A transferência do ministro Luiz Fux da Primeira para a Segunda Turma do Supremo Tribunal Federal, autorizada pelo presidente Edson Fachin com base no artigo 19 do Regimento Interno do STF, tem implicações que vão além da mera reorganização administrativa.
A movimentação, solicitada por Fux em ofício e autorizada por Fachin, revela uma lacuna normativa no regimento — que não trata expressamente do destino da relatoria em casos de mudança de turma — e, ao mesmo tempo, altera a dinâmica interna de poder no Tribunal.
Reconfiguração da Segunda Turma
Com a transferência, Fux passará a integrar o colegiado atualmente composto por Gilmar Mendes, Dias Toffoli, André Mendonça e Kassio Nunes Marques. A entrada do ministro cria novo equilíbrio de forças, já que Fux tende a alinhar-se, em vários temas de direito penal e processual, à postura mais restritiva defendida por Mendonça e Nunes Marques — ambos indicados pelo ex-presidente Jair Bolsonaro.
Essa reconfiguração pode enfraquecer a maioria formada historicamente por Gilmar e Toffoli, cujos votos frequentemente prevaleciam em casos de repercussão criminal e de controle de investigações. Na prática, uma composição Fux–Mendonça–Nunes Marques poderia inverter entendimentos sedimentados em matérias sensíveis, sobretudo nos julgamentos de habeas corpus e ações penais que envolvem autoridades com prerrogativa de foro.
Impacto sobre o Coaf e o combate à lavagem de dinheiro
A mudança também repercute em processos relativos ao Coaf (Conselho de Controle de Atividades Financeiras). Atualmente, a Segunda Turma, sob a relatoria de Gilmar Mendes, tem firmado entendimento de que relatórios de inteligência financeira não podem ser encaminhados às autoridades policiais sem autorização judicial — uma interpretação que limita a atuação de órgãos de controle.
Fux, por sua vez, tem posição consolidada em sentido oposto, reconhecendo a legitimidade do compartilhamento direto de informações entre o Coaf e o Ministério Público ou a Polícia Federal, sem necessidade de prévia autorização judicial. Sua chegada ao colegiado, portanto, pode alterar o resultado de futuros julgamentos sobre o tema, reacendendo discussões que têm impacto direto sobre a política de combate à corrupção e à lavagem de dinheiro no país.

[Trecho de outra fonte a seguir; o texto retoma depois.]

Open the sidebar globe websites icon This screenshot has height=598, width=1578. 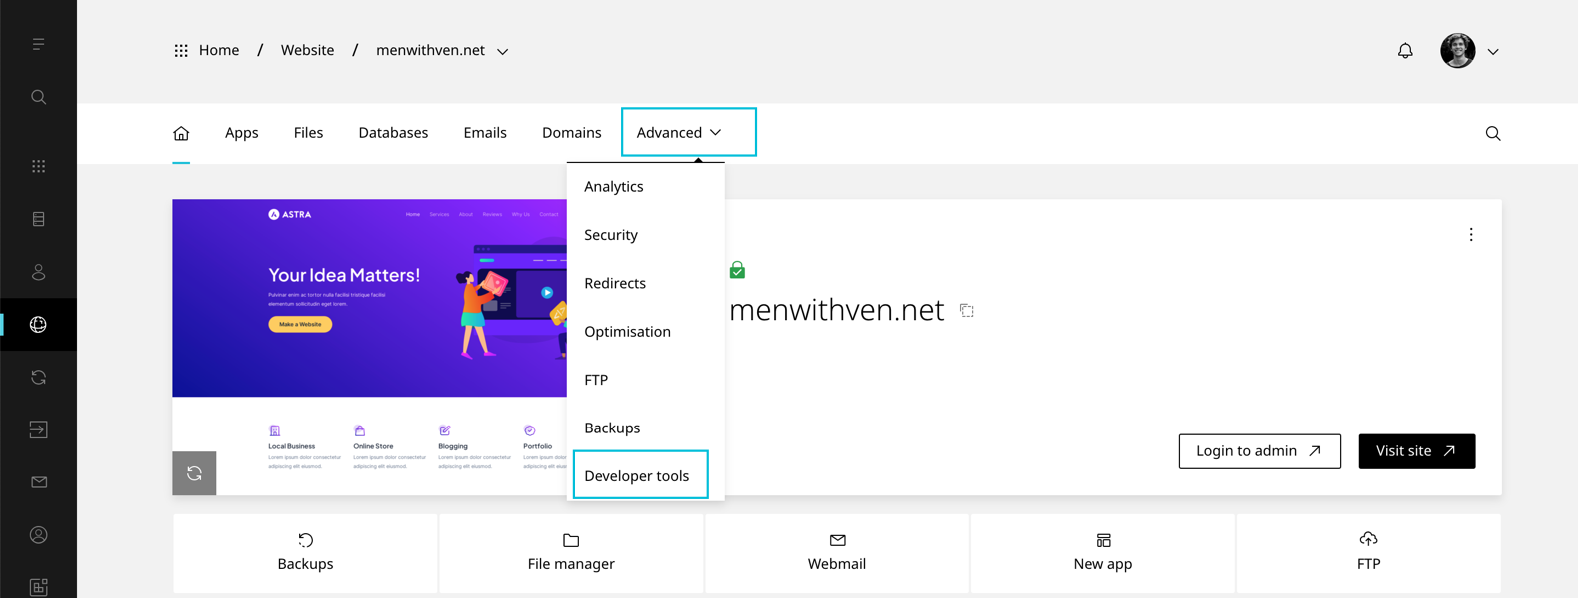[39, 325]
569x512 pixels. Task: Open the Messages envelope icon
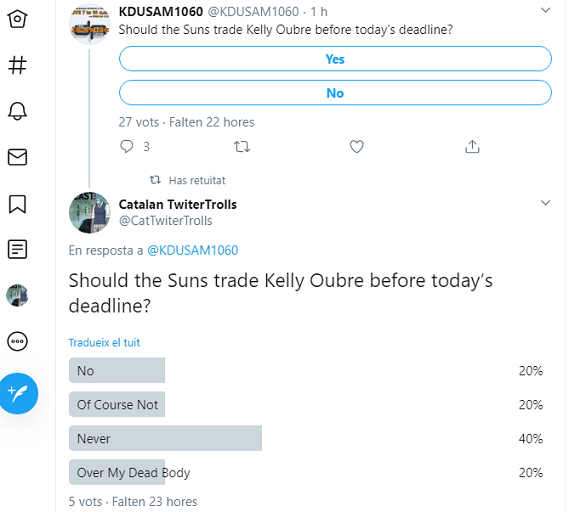point(17,157)
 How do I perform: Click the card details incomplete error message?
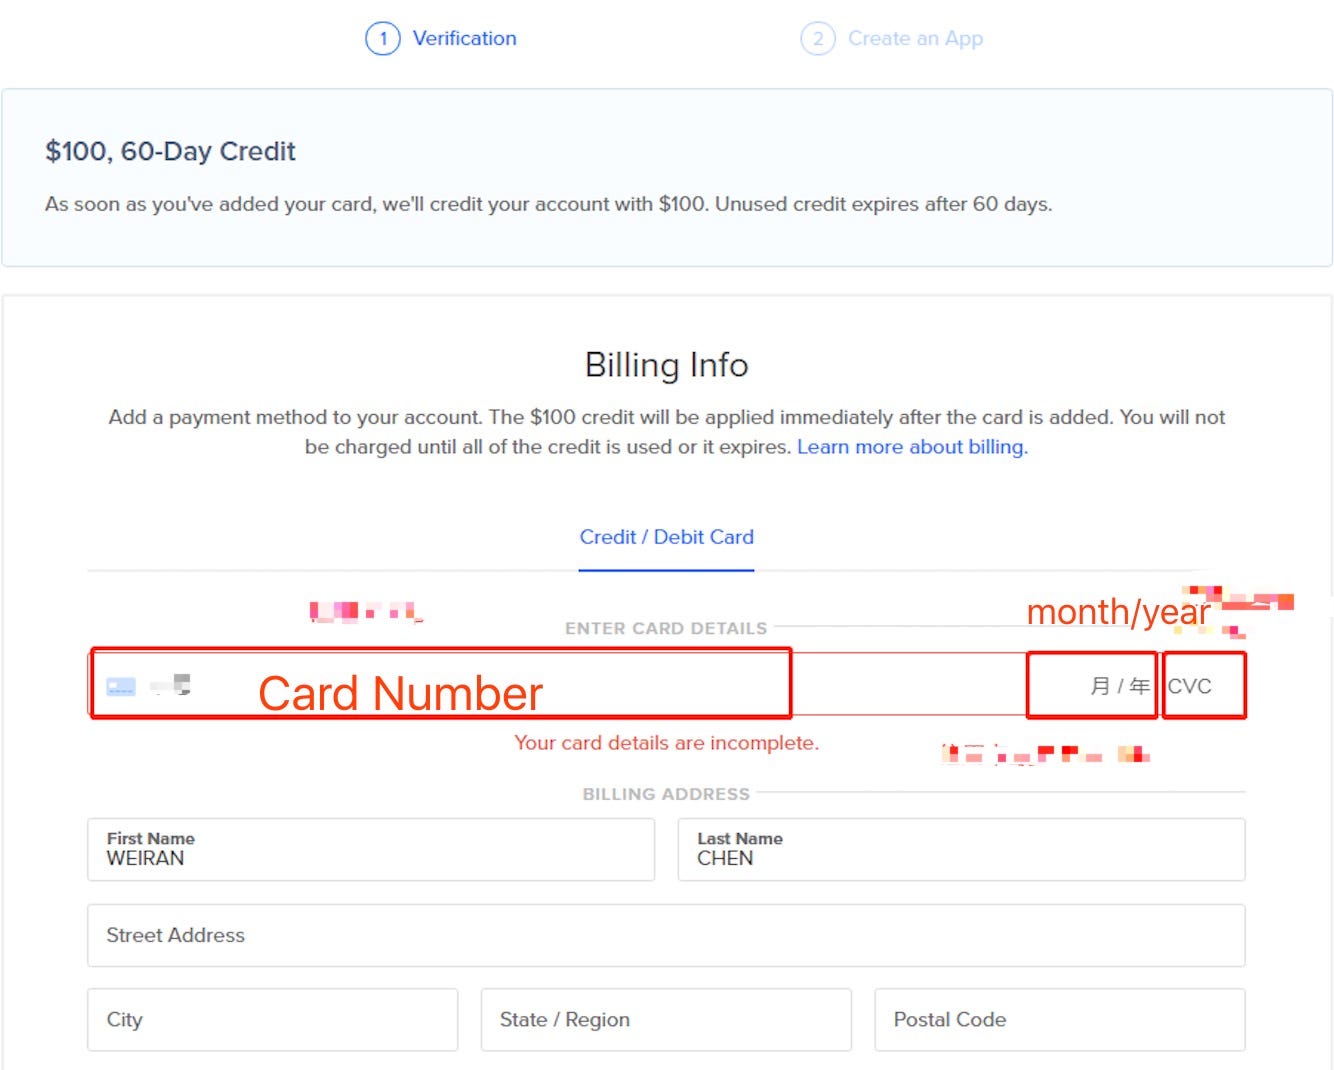point(667,743)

Primeira Turma perde um voto moderado
Na Primeira Turma, Fux deixará colegas de perfis distintos — Flávio Dino (presidente), Cármen Lúcia, Alexandre de Moraes e Cristiano Zanin. Sua saída tende a reforçar a maioria garantista no colegiado, hoje já inclinada a decisões de maior proteção a direitos fundamentais, especialmente sob a influência de Cármen e Zanin.
Com isso, a Primeira Turma passará a ter composição predominantemente voltada a casos de direitos fundamentais, liberdades públicas e controle de constitucionalidade de políticas sociais, enquanto a Segunda Turma se tornará, mais do que nunca, o núcleo dos julgamentos penais e de investigação de autoridades.
Lacuna regimental e ausência de critério sobre relatorias
O caso também evidencia a insuficiência do artigo 38 do Regimento Interno, que prevê substituição de relator apenas em caso de aposentadoria ou falecimento, sem tratar da mudança de turma. Na prática, o Supremo tem solucionado essas situações de forma casuística: o ministro que migra pode manter processos já sob sua relatoria, mesmo fora da turma de origem, ou ter parte deles redistribuída, conforme decisão da Presidência.
Essa falta de clareza alimenta insegurança quanto à validade de atos processuais praticados após a transferência e revela a necessidade de atualização regimental diante das complexas dinâmicas internas da Corte.